» **Required actions**:
**a)** Answer these questions using the press release below about the complaint against the NHRA:
(i) Approximately how much revenue did the NHRA have in 2008?
(ii) How many members does the Association have?
(iii) What total compensation did Thomas Compton receive?
**b)** According to the press release below about the complaint against the NHRA, why does the complaint question how the Association sets the pay of its Officers and Directors? Answer in one to three sentences.

» **Text segment**:
>>

January 20, 2011, Caplin & Drysdale

January 20, 2011

CONTACTS: Heather Maurer: (202) 862-7857
                   Ufuoma Otu: (202) 449-9804

Washington, D.C. – The IRS has recently received an anonymous complaint, challenging the tax-exempt status of the National Hot Rod Association (NHRA). The complaint contends that the drag racing organization's activities mimic those organized by for-profit automobile entertainment companies.

"Public information reveals that the NHRA operates like a commercial business by providing specific services to its members – whether in the form of prize money to winners or payments to race track operators or other private groups benefiting from the racing events," said Marcus S. Owens, former director of the exempt organizations division at the IRS and now a senior member in the Washington law firm Caplin & Drysdale.

Owens, who wrote the complaint on behalf of his client that wishes to remain anonymous, also noted that a large portion of NHRA's revenue, totaling approximately $122 million in 2008, is derived through cash received at drag racing events, activities normally organized by for-profit entities such as NASCAR or the International Hot Rod Association (IHRA).

The letter further identifies other issues, including questionable governance structures and compensation practices. Though the Association boasts an 80,000 member roster, members do not possess voting rights to elect an independent Board of Directors to approve compensation and other matters pertaining to its Officers and Directors.

At present, compensation is determined by a "personnel committee", who are likely to be selected and paid by NHRA officials. Based on NHRA's 2008 tax filings, two of the Association's executives received compensation well beyond industry standards. Thomas Compton, the Association's President and Board Member, received $771,632 in total compensation. Dallas Gardner, Chairman of the NHRA Board, received $319,073 for one single hour of work per week. Comparable data indicates that average total compensation paid to CEOs at the ten largest trade associations in the United States was $642,447 in 2006 for full-time positions*.

* See ASAE, Association Compensation & Benefits Study (2006) at 27, T.20. Each of these organizations had more than 100 employees.

<<

» **Data listing**:
>>

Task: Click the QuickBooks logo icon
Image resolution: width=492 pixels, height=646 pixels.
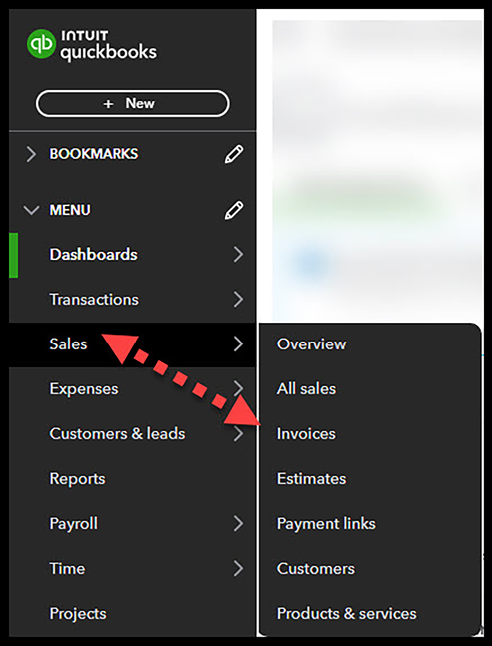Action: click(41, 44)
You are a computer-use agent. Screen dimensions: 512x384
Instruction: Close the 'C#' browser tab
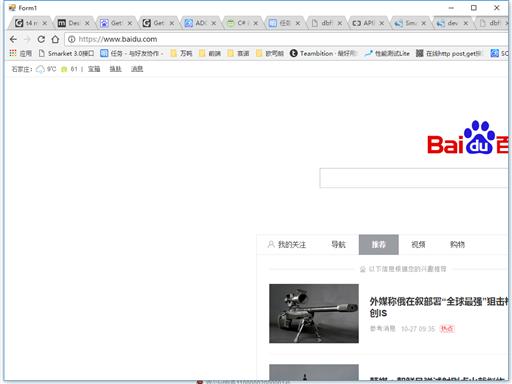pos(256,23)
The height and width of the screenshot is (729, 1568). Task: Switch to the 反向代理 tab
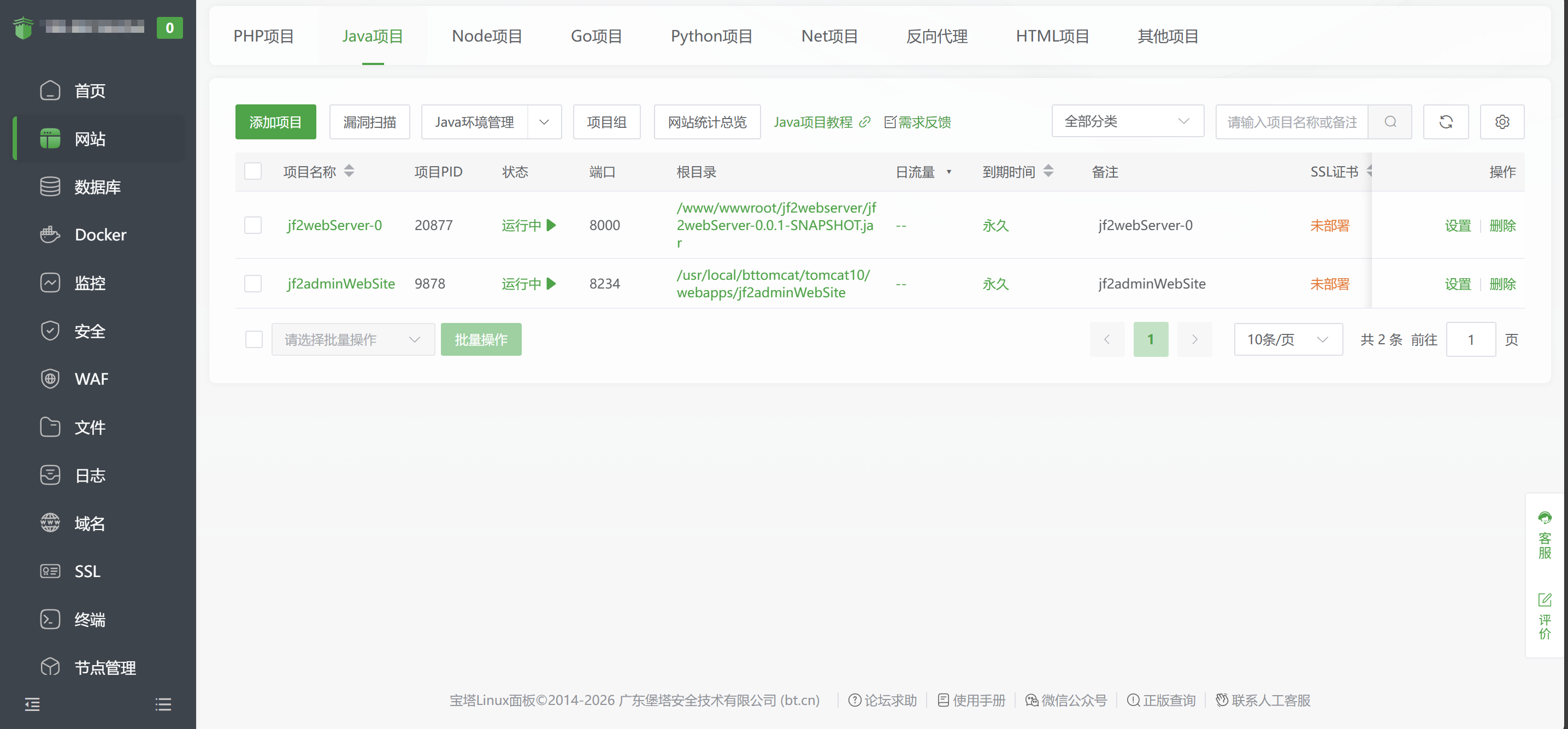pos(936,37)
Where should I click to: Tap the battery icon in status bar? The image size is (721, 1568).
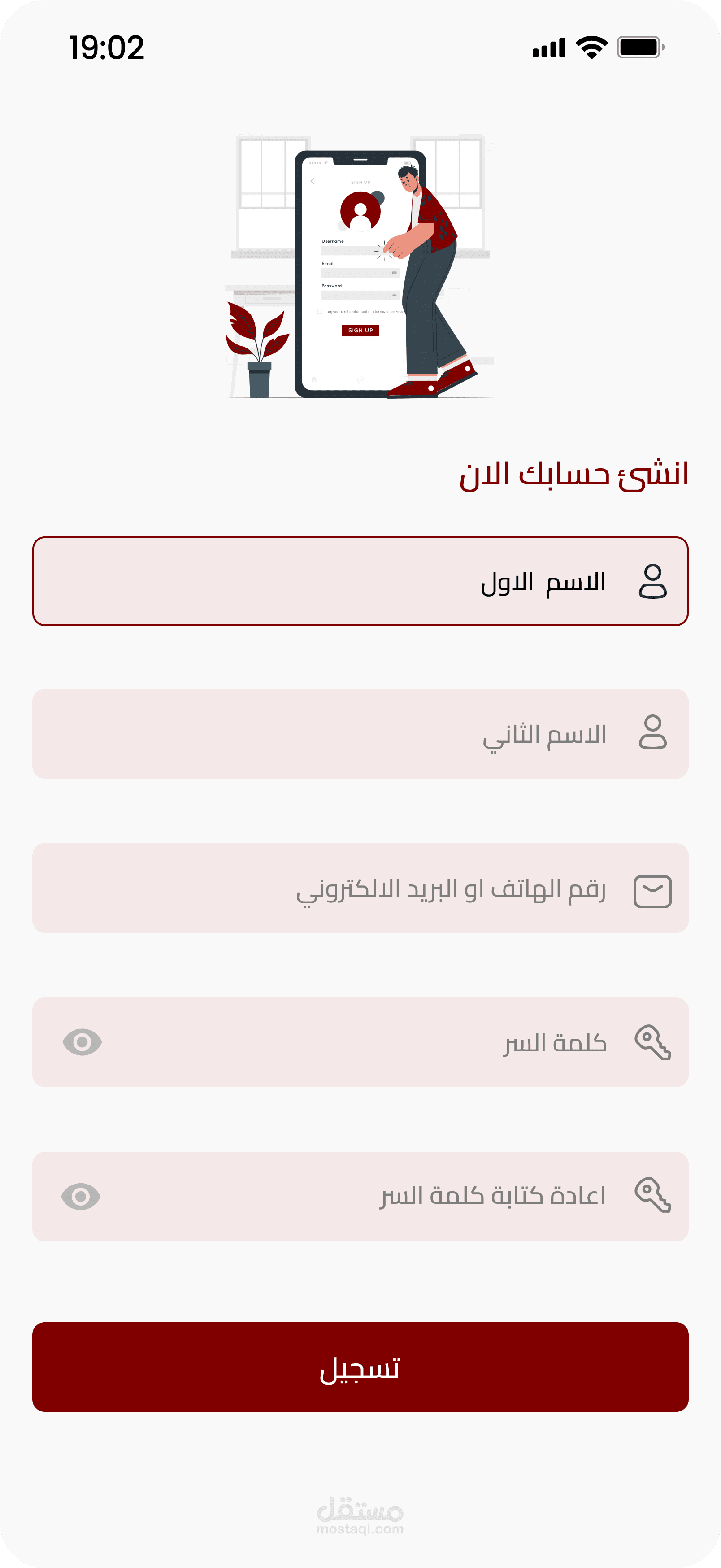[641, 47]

<<
>>

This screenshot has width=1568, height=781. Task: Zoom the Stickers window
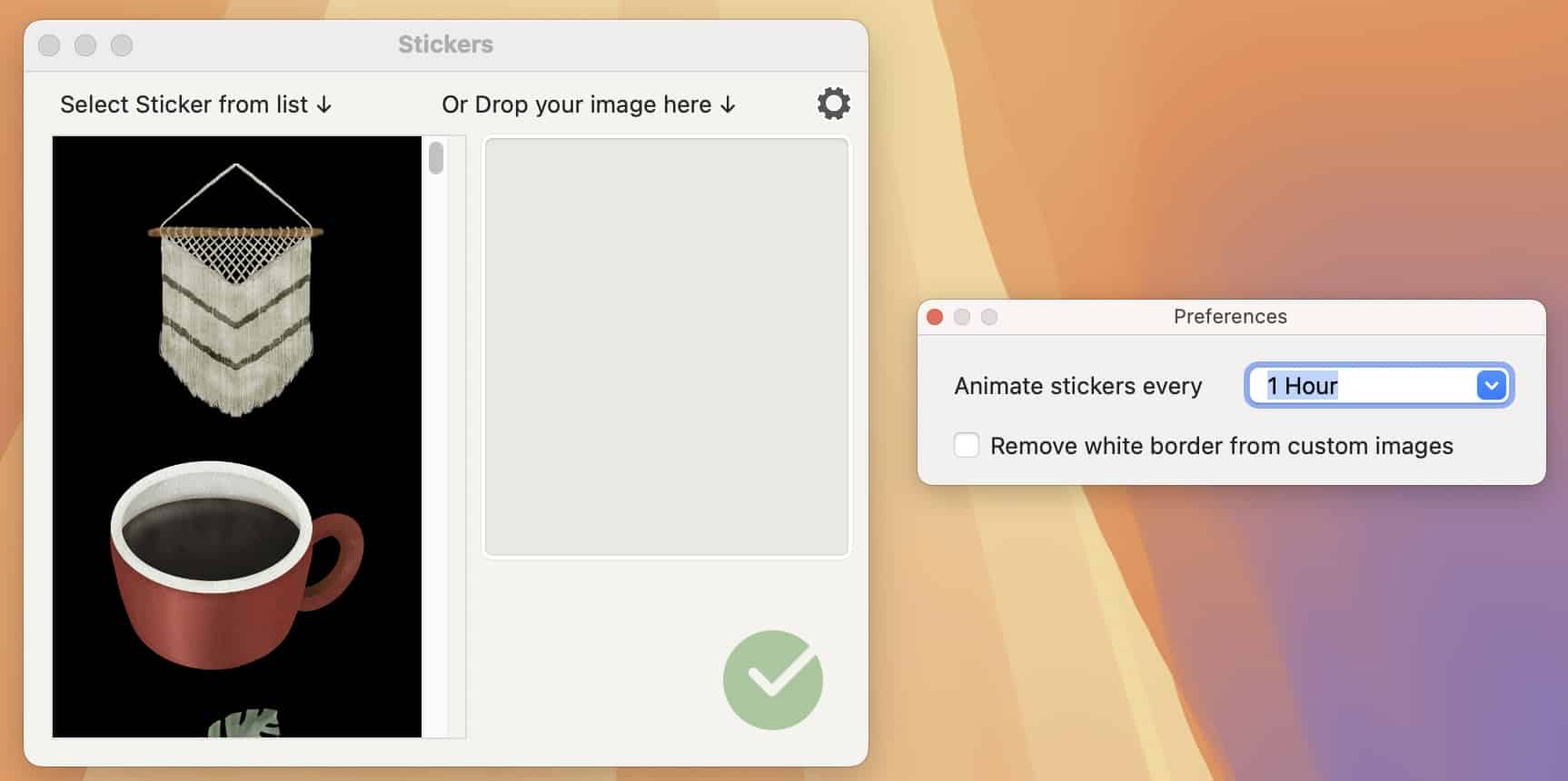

<<

» **Answers to the exercises**:
**a)**
(i) Approximately $122 million.
(ii) 80,000 members.
(iii) $771,632.

**b)** Members have no voting rights to elect an independent Board of Directors that would approve compensation for Officers and Directors. Instead, a "personnel committee" sets pay, and its members are likely to be selected and paid by NHRA officials.